To peform the blurring effect, Gaussian Blur utilizes a type of probability curve discovered by Carl Friedrich Gauss, for whom the algorithm is named. This curve is similar to the classic bell curve, with higher probability in the center, and diminishing probability on either side. When an image is blurred in this fashion, pixels are mixed with adjacent pixels with Gaussian probability. Each respective pixel has great effect in its original location, and less effect farther away from this location, in accordance with the bell curve.
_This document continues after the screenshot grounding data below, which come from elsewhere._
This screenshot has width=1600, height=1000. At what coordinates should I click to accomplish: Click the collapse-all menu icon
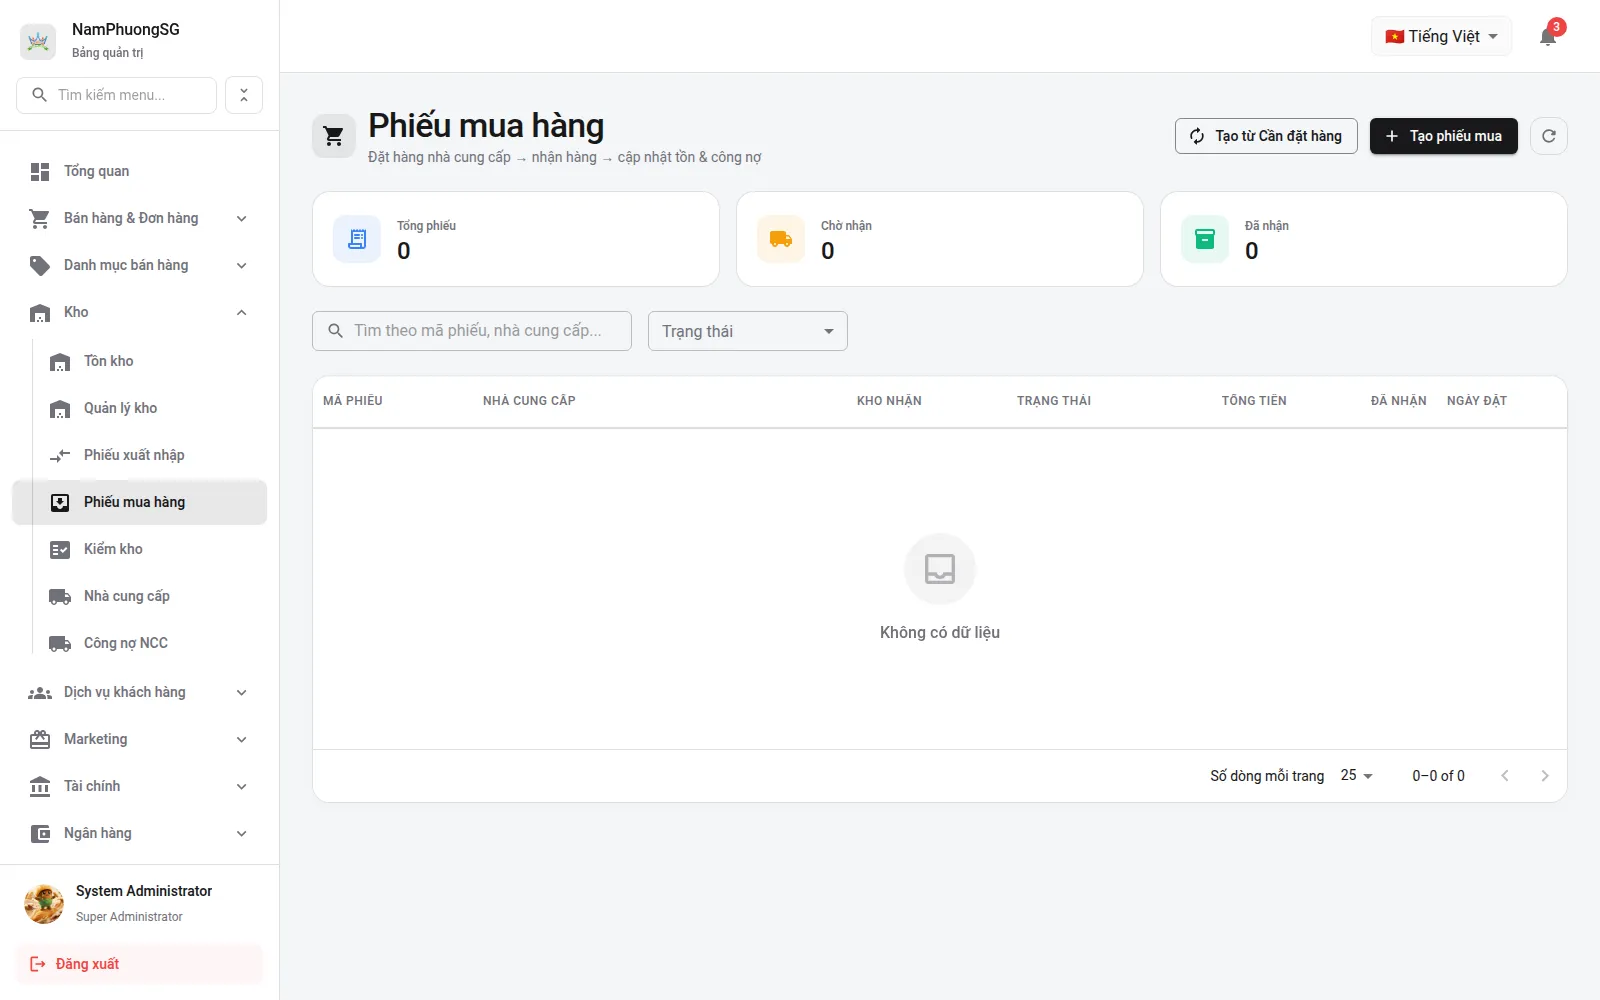tap(244, 95)
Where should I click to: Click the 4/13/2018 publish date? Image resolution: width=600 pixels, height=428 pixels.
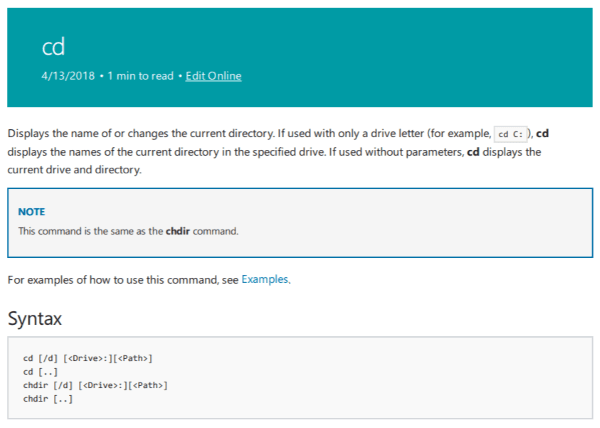[69, 76]
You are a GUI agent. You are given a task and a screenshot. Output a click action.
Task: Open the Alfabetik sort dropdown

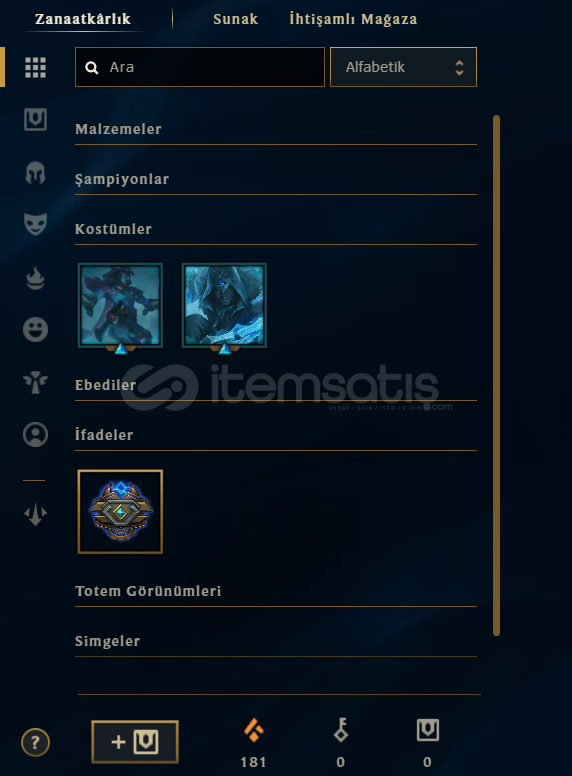click(403, 67)
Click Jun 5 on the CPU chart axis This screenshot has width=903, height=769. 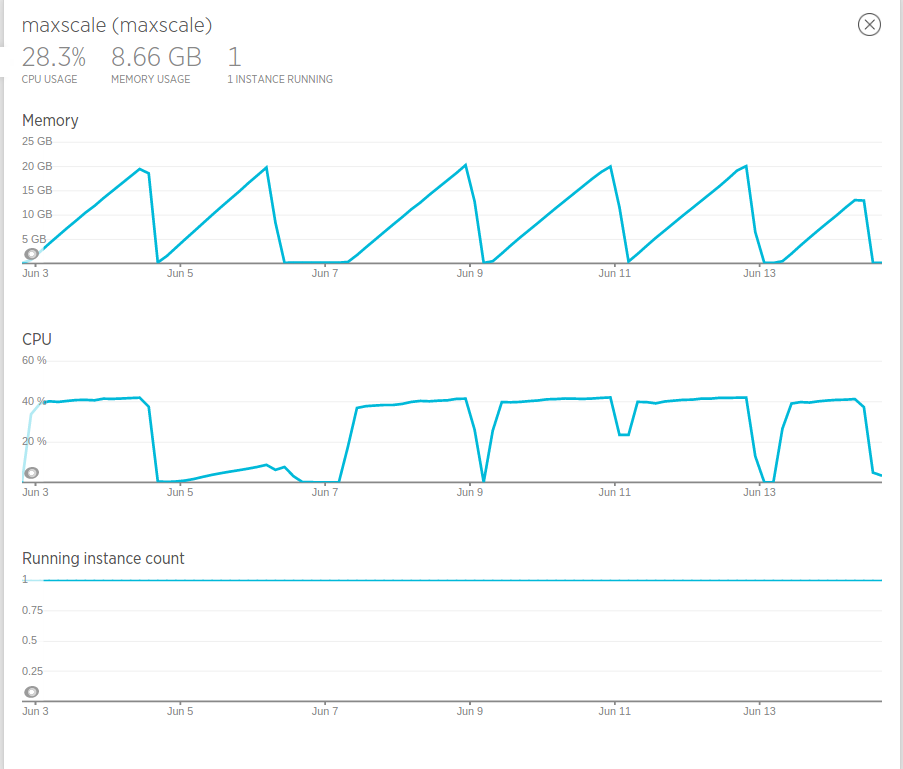[180, 492]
This method causes one of the Gaussian Blur's chief caveats. For each pixel, a unique convolution matrix is generated in order to model point sources with different levels of blur across the image. By this process, surrounding pixels are pulled into a point, with the side effect that the blur discs of further points will interfere with closer points. Consequently, the level of blur cannot be controlled for given pixels or regions of pixels; blur is dependent on neighbour regions of the image. However, this can usually be circumvented by using other features in image editing programs. For instance, in Photoshop, an entire image can be blurred, with the original image below in a separate layer. A gradient image mask can then be created for the top layer so that only a small area of it is visible. This, in effect, allows for a Gaussian effect on a small region of an image, with the limits of the blurred area being feathered.